→ **Exercise aim**
Reproduce the records below line for line, leaving out the pictures.

Records for pointing at text and elements
::::::
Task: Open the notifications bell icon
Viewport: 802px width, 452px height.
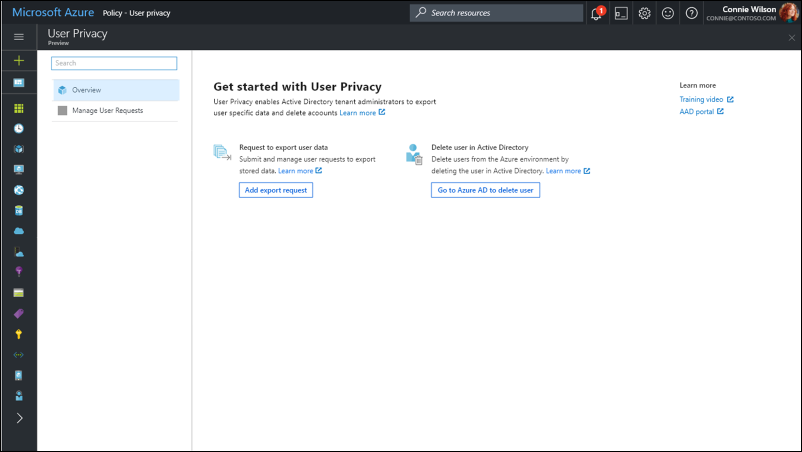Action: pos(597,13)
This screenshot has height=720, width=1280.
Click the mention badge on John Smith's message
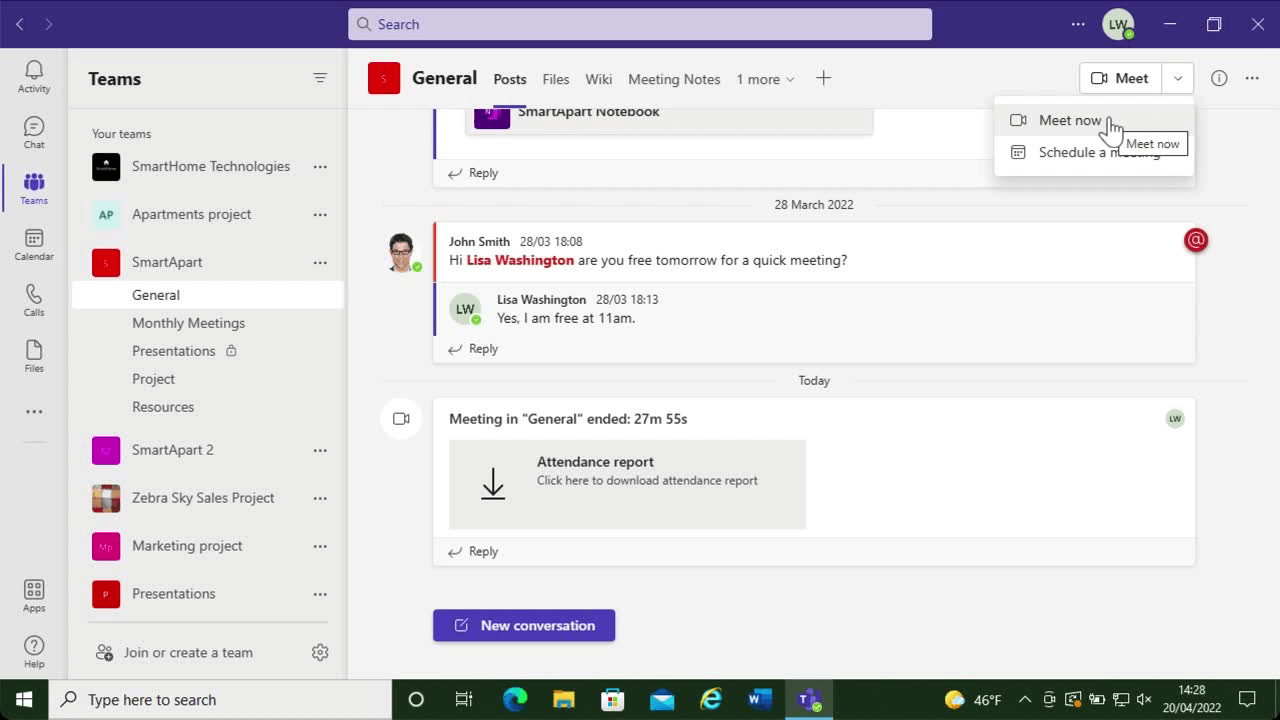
::::::
→ **Exercise answer**
Task: Open the notifications bell icon
Viewport: 802px width, 452px height.
Action: pos(597,13)
This screenshot has height=720, width=1280.
Click the mention badge on John Smith's message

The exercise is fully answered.